Each summer, the same scene plays out across Athens: a fluffy young seagull, not quite ready to fly, padding along a sidewalk or calling out from the courtyard of an apartment block while its anxious parents wheel overhead. In recent weeks, reports of these wayward birds have spiked across Attica, prompting the wildlife protection group ANIMA to step in with some advice.
According to ANIMA, a Greek wild animal rescue and rehabilitation organization, this is a seasonal phenomenon that recurs every summer. Young gulls leave their nests prematurely as they begin to explore and get used to their surroundings. The result is a familiar early-summer sight: chicks on the pavement, parents circling the rooftops above, perhaps wondering, as ANIMA put it, why their impatient youngster left home too soon.
In recent years, gulls have established colonies not only in Athens but in other large Greek cities, including Thessaloniki, Chalkida and Volos.
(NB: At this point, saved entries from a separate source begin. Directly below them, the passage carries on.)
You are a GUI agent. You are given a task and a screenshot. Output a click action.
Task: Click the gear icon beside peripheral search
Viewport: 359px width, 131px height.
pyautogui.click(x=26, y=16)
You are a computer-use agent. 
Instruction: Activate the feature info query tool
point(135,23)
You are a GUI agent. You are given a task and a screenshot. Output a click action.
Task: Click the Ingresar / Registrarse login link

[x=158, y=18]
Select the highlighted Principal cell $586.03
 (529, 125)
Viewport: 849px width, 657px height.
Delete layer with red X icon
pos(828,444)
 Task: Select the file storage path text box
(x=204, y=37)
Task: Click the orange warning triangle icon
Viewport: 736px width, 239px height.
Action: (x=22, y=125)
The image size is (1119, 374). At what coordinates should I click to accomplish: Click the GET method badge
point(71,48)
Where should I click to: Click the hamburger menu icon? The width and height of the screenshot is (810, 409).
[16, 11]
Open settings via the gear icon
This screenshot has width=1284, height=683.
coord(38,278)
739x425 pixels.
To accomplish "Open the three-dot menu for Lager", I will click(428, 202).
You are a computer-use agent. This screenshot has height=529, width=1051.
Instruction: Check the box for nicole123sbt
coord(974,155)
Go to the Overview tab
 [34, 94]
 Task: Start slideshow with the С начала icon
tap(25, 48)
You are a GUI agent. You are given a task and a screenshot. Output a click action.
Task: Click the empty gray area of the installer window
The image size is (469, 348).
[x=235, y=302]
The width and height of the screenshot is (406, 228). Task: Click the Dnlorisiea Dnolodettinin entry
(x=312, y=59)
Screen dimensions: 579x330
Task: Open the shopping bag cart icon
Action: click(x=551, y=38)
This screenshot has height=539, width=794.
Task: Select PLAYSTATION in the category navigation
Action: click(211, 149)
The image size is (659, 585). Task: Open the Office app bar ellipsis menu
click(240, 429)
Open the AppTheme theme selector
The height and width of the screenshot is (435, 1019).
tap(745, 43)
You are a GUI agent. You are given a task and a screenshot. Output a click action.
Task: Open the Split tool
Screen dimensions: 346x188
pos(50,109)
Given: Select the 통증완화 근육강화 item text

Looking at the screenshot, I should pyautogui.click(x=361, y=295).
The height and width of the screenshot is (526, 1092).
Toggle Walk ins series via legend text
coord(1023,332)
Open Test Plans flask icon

ANIMA says the same scenes unfold every June and July, from neighborhoods across Piraeus to Nea Smyrni, Kallithea, Moschato and Faliro, as well as in central Athens around Patision and Solonos streets and the Sepolia district.
The group’s main message is reassuring: a stray chick is usually not an emergency. When a bird shows no visible wounds or fractures, it does not necessarily need to be picked up. Instead, ANIMA recommends that people who can safely do so move the bird to a rooftop or a nearby spot by the sea, where its parents can find it. A large towel helps, the group notes, and you may need two to gently corner the chick. If the gull is older and you are close to the water, leaving it on the beach is fine.
If a bird does appear injured or in need of care, ANIMA asks that people place it in a cardboard box and bring it to the organization’s facilities, which are open seven days a week for exactly this purpose.
One thing the group cannot do is collect animals from where they are found. Citing limited resources and staff, ANIMA says it does everything except pickups, and asks the public for understanding when it cannot dispatch someone to retrieve every wandering chick.
So if you spot a baby gull looking lost on an Athens street this summer, chances are it is doing precisely what young gulls do. A little patience, and perhaps a well-placed towel, is usually all that’s needed.